Menglong Dong May 30, 2023, 4:44 a.m. UTC
From: Menglong Dong <imagedong@tencent.com>

For now, the BPF program of type BPF_PROG_TYPE_TRACING can only be used
on the kernel functions whose arguments count less than 6. This is not
friendly at all, as too many functions have arguments count more than 6.

Therefore, let's enhance it by increasing the function arguments count
allowed in arch_prepare_bpf_trampoline(), for now, only x86_64.

For the case that we don't need to call origin function, which means
without BPF_TRAMP_F_CALL_ORIG, we need only copy the function arguments
that stored in the frame of the caller to current frame. The arguments
of arg6-argN are stored in "$rbp + 0x18", we need copy them to
"$rbp - regs_off + (6 * 8)".

For the case with BPF_TRAMP_F_CALL_ORIG, we need prepare the arguments
in stack before call origin function, which means we need alloc extra
"8 * (arg_count - 6)" memory in the top of the stack. Note, there should
not be any data be pushed to the stack before call the origin function.
Then, we have to store rbx with 'mov' instead of 'push'.

It works well for the FENTRY and FEXIT, I'm not sure if there are other
complicated cases.

Signed-off-by: Menglong Dong <imagedong@tencent.com>
---
 arch/x86/net/bpf_jit_comp.c | 88 ++++++++++++++++++++++++++++++++-----
 1 file changed, 77 insertions(+), 11 deletions(-)

Comments

Jiri Olsa May 31, 2023, 8:01 a.m. UTC | #1
On Tue, May 30, 2023 at 12:44:23PM +0800, menglong8.dong@gmail.com wrote:
> From: Menglong Dong <imagedong@tencent.com>
> 
> For now, the BPF program of type BPF_PROG_TYPE_TRACING can only be used
> on the kernel functions whose arguments count less than 6. This is not
> friendly at all, as too many functions have arguments count more than 6.
> 
> Therefore, let's enhance it by increasing the function arguments count
> allowed in arch_prepare_bpf_trampoline(), for now, only x86_64.
> 
> For the case that we don't need to call origin function, which means
> without BPF_TRAMP_F_CALL_ORIG, we need only copy the function arguments
> that stored in the frame of the caller to current frame. The arguments
> of arg6-argN are stored in "$rbp + 0x18", we need copy them to
> "$rbp - regs_off + (6 * 8)".
> 
> For the case with BPF_TRAMP_F_CALL_ORIG, we need prepare the arguments
> in stack before call origin function, which means we need alloc extra
> "8 * (arg_count - 6)" memory in the top of the stack. Note, there should
> not be any data be pushed to the stack before call the origin function.

**Complete the following**:
(A) Write out the BPF patch word for word from "Signed-off-by: Menglong Dong" to "insertions(+), 11 deletions(-)".
(B) List every line of the records that contains the string "Instruction", matching case exactly.
The BPF patch and the records have no connection to each other.

Records from a data collection

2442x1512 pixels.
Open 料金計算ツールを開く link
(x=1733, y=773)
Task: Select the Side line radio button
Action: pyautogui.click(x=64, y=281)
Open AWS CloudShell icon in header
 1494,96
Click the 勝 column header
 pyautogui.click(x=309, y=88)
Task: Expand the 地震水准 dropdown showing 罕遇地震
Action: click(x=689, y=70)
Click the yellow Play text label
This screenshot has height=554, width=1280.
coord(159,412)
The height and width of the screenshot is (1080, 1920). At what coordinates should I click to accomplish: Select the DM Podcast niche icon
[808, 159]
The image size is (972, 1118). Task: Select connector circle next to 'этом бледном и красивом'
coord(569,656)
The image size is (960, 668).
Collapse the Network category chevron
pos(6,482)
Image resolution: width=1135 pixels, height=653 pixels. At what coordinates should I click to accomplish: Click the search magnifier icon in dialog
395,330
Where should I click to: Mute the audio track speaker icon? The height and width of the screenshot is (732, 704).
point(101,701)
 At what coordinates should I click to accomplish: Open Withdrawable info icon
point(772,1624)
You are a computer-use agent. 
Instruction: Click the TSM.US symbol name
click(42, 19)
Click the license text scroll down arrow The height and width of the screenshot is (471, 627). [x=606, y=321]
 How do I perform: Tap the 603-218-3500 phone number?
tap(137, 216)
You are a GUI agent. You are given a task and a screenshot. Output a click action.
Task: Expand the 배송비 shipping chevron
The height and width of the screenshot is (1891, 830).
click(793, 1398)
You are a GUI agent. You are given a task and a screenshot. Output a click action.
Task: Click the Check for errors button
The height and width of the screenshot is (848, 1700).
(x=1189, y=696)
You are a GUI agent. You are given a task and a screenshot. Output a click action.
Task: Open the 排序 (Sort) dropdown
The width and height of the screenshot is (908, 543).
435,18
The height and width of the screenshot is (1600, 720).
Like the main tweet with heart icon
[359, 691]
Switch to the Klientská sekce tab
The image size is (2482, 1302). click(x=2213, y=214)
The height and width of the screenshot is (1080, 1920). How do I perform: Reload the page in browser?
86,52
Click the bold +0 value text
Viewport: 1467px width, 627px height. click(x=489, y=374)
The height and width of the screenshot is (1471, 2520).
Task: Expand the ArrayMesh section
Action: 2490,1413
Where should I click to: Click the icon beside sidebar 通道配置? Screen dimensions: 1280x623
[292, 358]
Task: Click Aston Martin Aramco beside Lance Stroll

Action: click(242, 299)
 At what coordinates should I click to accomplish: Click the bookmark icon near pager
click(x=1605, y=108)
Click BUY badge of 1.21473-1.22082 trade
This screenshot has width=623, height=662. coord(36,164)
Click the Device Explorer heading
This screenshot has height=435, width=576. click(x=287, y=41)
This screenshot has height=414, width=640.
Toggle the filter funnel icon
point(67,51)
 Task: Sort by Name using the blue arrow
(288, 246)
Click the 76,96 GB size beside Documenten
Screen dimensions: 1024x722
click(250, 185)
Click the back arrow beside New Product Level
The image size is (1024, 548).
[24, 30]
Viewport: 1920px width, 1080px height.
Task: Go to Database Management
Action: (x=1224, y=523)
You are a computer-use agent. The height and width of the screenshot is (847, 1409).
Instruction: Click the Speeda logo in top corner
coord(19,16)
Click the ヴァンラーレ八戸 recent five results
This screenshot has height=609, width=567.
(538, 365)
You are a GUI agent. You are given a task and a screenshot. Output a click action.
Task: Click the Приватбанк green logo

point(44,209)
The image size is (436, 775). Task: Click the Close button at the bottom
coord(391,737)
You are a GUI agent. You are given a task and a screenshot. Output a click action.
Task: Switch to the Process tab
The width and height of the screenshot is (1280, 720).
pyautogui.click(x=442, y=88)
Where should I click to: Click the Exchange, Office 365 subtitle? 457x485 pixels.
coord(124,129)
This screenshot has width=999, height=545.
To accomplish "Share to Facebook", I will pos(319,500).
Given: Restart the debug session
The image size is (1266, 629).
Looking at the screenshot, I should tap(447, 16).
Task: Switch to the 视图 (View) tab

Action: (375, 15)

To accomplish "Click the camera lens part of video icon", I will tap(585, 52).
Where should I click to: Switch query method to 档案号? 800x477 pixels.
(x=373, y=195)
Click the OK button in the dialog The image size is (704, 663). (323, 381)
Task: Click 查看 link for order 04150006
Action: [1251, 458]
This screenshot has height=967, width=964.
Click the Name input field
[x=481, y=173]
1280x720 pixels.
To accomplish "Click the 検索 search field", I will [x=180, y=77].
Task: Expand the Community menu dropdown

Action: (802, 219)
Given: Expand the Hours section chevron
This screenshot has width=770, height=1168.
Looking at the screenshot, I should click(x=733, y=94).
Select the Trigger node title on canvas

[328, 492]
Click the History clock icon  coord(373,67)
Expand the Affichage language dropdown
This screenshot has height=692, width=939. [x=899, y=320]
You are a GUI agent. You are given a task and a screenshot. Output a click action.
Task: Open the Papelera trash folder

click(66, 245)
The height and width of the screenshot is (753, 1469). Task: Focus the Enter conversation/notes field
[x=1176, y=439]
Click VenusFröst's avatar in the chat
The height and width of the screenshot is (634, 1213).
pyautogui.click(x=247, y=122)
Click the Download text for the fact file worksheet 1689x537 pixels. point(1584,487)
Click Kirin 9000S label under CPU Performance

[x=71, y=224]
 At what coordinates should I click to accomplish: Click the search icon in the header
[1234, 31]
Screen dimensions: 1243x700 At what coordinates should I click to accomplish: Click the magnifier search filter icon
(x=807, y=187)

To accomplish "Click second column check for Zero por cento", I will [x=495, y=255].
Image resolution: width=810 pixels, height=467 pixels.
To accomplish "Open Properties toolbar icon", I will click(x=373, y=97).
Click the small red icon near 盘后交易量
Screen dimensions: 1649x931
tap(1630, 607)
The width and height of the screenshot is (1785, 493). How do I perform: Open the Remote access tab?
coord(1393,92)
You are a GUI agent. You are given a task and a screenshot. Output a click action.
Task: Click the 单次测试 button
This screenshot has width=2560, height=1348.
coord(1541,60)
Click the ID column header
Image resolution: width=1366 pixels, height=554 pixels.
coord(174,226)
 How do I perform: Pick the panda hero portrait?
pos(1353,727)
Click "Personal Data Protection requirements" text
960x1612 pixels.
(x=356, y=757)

**Task-by-task results**:
(A)
Signed-off-by: Menglong Dong <imagedong@tencent.com>
---
 arch/x86/net/bpf_jit_comp.c | 88 ++++++++++++++++++++++++++++++++-----
 1 file changed, 77 insertions(+), 11 deletions(-)

(B)
Instruction: Click the TSM.US symbol name
Instruction: Click the Speeda logo in top corner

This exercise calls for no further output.